Dan’s influence remains strong with me today. Thirty-five years into a successful career in the software world I find myself echoing Dan-isms when I speak to my employees or address audiences of software engineers.
For example, Dan Joaquin is a virtuoso at the chalkboard. Unlike every other teacher I’ve known, Dan Joaquin refused to rush when he was at the board. He would patiently write out longhand the point of each lesson, and his diagrams were abundant and clear. To this day, every time I step to the white board, I know I am channeling a little bit of Dan Joaquin as I write my own points out longhand, supported by the same boxes and arrows Dan used so effectively.
Without a doubt, the most daunting class facing the four of us was Assembler Programming. On the very first day, Dan stood before us holding up a small paper card. He declared that the entire contents of the semester were all on this little card. Then, with a grin, he let the card unfold, falling open to reveal eight pages of tightly packed op codes. We studied those reference cards until we knew them by heart. But this corny gesture was far more effective than Dan could have guessed.
Twenty years later, as a pioneer in the new field of GUI programming on Microsoft Windows, I found myself wishing there was a quick reference card for the 597 Windows system calls.
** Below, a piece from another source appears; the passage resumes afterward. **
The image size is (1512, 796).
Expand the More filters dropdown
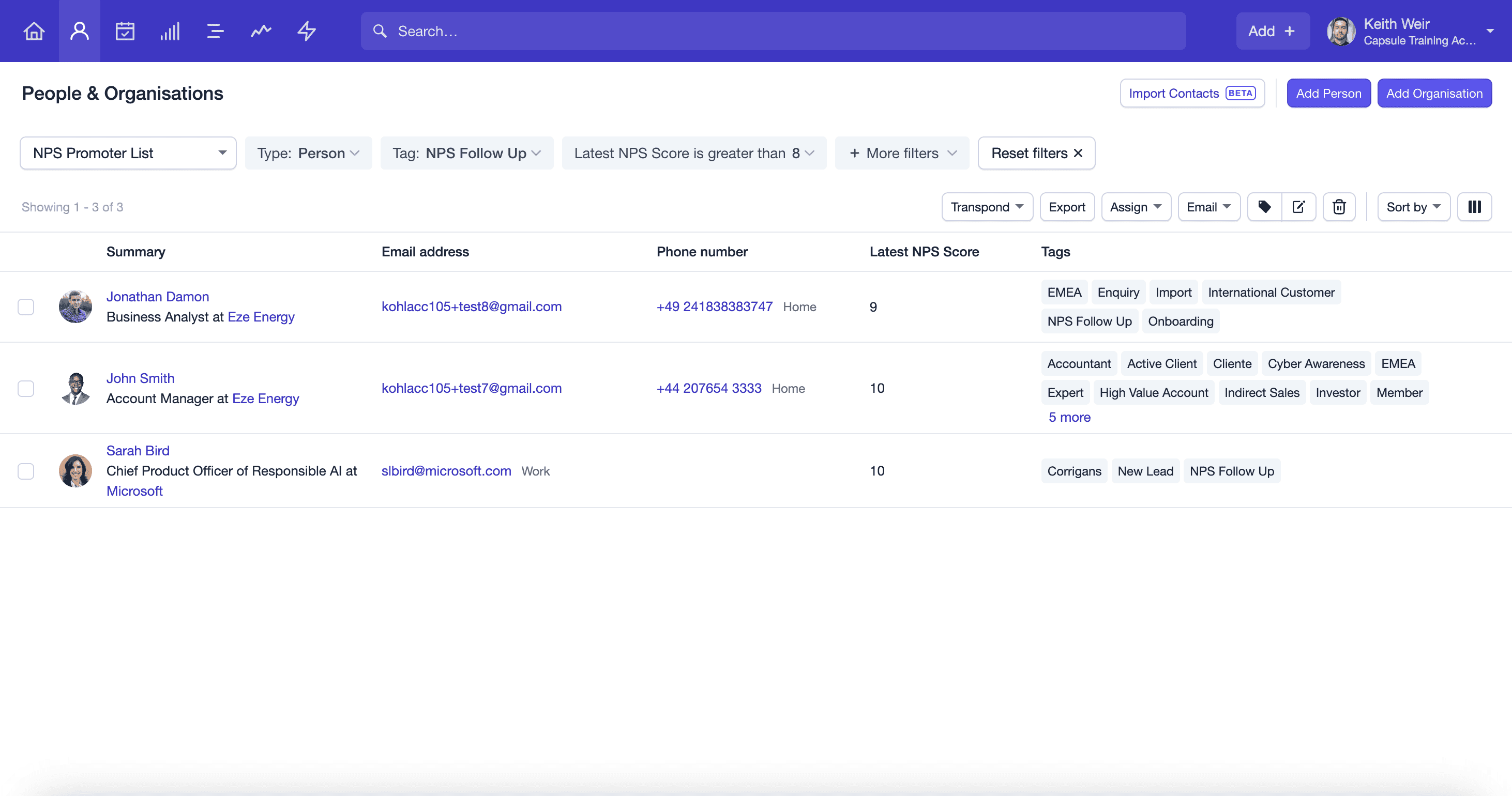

That vision of Dan unfolding the little reference card was the obvious and irresistible solution, and I finally created a version for Windows 3.0. I called it the QRC, for Quick Reference Card, and it ended up having twice as many pages as Dan’s original. I had it professionally printed, folded, and shrink-wrapped, then sold it at local computer stores and through the mail. I barely made back my investment, but money wasn’t the point. Somehow, Dan had gotten that card into my head, and the only way I could get it out was by creating my own.
Shortly after I left College of Marin, Dan left also, joining IBM as an operating systems expert. He has had a full career in the IT business, running large shops and managing hundreds of engineers. Today, he wants to go back to his first love of teaching, and he asked me to write a letter of commendation. It’s been my pleasure to do so, and I hope that you will consider him for any demanding teaching post you might have.